Manipulate BigQuery tables from a Python client

Advance preparation

1. Obtaining credentials

Create a service account to use the BigQuery API in advance and download the credentials (JSON). https://cloud.google.com/docs/authentication/getting-started?hl=ja

2. Installation of required packages

Pipfile


[[source]]
name = "pypi"
url = "https://pypi.org/simple"
verify_ssl = true

[dev-packages]

[packages]
google-cloud-bigquery = "*"
google-cloud-bigquery-datatransfer = "*"

[requires]
python_version = "3.8"

Recreate the table (Drop⇒Create)

1. Client initialization

migrate_table.py


import json

from google.cloud import bigquery
from google.oauth2 import service_account

credentials = service_account.Credentials.from_service_account_file(
    '[PATH TO CREDENTIAL]',
    scopes=["https://www.googleapis.com/auth/cloud-platform"],
)

client = bigquery.Client(
    credentials=credentials,
    project=credentials.project_id,
)

For [PATH TO CREDENTIAL], specify the JSON path of the credential.

2. Regenerate the table

migrate_table.py


table = client.dataset('[DATASET NAME]').table('[TABLE NAME]')

#Delete existing table
client.delete_table(table, not_found_ok=True)

#Creating a table
schema = [
    bigquery.SchemaField('id', 'INT64'),
    bigquery.SchemaField('name', 'STRING')
]
client.create_table(bigquery.Table(table, schema=schema))

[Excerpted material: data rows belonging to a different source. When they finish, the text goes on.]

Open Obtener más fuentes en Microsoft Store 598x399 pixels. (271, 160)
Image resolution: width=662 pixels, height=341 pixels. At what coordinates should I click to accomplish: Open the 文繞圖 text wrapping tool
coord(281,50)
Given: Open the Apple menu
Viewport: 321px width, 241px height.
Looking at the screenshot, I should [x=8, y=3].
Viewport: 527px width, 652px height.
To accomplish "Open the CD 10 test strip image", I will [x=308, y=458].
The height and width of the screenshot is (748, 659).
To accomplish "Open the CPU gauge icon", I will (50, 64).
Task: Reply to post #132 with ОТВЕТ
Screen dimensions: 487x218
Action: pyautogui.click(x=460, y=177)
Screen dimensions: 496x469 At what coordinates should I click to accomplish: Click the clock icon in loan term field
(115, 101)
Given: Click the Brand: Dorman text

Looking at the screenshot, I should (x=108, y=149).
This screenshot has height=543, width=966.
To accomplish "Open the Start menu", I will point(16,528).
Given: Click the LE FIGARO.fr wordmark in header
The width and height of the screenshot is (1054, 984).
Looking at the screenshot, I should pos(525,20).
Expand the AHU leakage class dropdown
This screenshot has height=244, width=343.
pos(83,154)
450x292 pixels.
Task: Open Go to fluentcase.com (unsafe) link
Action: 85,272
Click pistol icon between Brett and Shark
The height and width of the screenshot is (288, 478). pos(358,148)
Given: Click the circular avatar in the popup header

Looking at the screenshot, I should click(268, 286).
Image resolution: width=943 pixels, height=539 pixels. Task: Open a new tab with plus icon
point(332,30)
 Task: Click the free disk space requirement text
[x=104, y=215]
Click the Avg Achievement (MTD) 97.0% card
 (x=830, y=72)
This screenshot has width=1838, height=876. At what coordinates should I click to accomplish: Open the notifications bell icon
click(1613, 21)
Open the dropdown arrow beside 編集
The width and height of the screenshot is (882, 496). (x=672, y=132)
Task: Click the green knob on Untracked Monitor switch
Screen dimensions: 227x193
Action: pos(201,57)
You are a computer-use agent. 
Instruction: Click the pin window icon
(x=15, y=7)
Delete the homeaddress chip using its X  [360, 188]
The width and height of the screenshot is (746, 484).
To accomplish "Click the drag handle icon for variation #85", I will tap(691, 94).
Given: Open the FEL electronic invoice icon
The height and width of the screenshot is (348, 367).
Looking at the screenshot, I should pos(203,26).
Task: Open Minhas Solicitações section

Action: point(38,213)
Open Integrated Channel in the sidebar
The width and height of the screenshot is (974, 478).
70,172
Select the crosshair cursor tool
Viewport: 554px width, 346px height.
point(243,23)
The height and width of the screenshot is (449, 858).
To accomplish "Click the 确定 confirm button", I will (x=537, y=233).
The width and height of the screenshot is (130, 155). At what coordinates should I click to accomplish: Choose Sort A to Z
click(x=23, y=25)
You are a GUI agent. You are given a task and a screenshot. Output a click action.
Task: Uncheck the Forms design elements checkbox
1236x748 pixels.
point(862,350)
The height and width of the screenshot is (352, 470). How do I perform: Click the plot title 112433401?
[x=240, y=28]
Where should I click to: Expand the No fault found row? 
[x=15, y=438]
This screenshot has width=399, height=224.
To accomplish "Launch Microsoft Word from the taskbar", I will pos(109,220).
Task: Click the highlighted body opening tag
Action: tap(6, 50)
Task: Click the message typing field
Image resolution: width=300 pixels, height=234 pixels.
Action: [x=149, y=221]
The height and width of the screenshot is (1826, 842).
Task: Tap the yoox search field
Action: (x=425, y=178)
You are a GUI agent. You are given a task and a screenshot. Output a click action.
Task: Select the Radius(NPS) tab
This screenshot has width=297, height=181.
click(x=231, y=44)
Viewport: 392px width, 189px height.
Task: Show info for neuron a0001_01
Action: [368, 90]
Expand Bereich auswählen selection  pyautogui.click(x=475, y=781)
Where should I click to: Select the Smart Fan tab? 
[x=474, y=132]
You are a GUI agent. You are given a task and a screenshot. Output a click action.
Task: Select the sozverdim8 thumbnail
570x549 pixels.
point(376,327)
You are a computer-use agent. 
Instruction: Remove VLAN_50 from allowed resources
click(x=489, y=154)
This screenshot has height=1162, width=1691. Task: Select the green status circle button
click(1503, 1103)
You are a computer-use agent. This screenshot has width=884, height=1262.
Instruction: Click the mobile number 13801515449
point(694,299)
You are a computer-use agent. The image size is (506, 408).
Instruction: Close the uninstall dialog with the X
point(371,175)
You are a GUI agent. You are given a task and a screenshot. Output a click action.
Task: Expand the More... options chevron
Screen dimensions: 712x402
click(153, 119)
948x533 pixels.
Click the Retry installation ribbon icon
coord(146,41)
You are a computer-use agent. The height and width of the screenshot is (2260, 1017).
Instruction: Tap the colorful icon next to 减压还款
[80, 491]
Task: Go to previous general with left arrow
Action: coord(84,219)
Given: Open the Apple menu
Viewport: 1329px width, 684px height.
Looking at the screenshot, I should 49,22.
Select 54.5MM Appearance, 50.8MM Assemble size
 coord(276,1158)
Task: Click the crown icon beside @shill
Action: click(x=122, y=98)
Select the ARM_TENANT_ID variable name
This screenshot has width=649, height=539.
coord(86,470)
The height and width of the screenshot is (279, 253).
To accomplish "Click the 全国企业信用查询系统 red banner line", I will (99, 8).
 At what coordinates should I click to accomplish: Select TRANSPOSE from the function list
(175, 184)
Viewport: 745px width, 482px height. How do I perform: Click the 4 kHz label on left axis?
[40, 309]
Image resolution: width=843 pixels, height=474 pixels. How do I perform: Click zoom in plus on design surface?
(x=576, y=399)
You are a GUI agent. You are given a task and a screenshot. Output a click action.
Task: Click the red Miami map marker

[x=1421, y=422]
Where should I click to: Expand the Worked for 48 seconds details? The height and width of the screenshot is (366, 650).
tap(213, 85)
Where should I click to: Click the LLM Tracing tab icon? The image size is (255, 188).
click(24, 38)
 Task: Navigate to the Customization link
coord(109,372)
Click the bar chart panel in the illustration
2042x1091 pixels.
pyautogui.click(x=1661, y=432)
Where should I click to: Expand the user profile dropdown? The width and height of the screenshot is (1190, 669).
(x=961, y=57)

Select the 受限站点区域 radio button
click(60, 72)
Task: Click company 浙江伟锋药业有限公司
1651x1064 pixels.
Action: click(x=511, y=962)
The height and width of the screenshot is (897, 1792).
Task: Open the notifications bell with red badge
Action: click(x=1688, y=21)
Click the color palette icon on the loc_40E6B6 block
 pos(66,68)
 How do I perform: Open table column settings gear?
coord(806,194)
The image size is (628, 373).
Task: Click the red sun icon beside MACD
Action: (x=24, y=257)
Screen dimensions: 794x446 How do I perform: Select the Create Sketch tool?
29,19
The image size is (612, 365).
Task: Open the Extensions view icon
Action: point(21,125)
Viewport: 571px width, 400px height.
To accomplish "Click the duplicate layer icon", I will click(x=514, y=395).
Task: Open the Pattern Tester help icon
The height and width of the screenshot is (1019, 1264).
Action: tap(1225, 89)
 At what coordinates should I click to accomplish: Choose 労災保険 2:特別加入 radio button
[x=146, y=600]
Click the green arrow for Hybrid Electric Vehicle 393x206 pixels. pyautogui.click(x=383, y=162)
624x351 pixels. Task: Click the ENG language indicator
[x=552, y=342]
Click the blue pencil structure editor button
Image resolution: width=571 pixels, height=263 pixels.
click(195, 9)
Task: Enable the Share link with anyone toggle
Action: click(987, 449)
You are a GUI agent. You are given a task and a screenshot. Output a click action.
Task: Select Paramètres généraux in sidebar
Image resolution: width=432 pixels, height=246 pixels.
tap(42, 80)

For [DATASET NAME] and [TABLE NAME], specify the data set name and table name to create.

If the not_found_ok flag is False when deleting an existing table, an error will occur if the table does not exist, so leave it as True. An image like DROP TABLE IF EXISTS in DDL.

When creating a table, you need to specify the column name and type as the schema definition. By default, it is a Nullable column, so if you want to make it a Not Null column, specify the mode.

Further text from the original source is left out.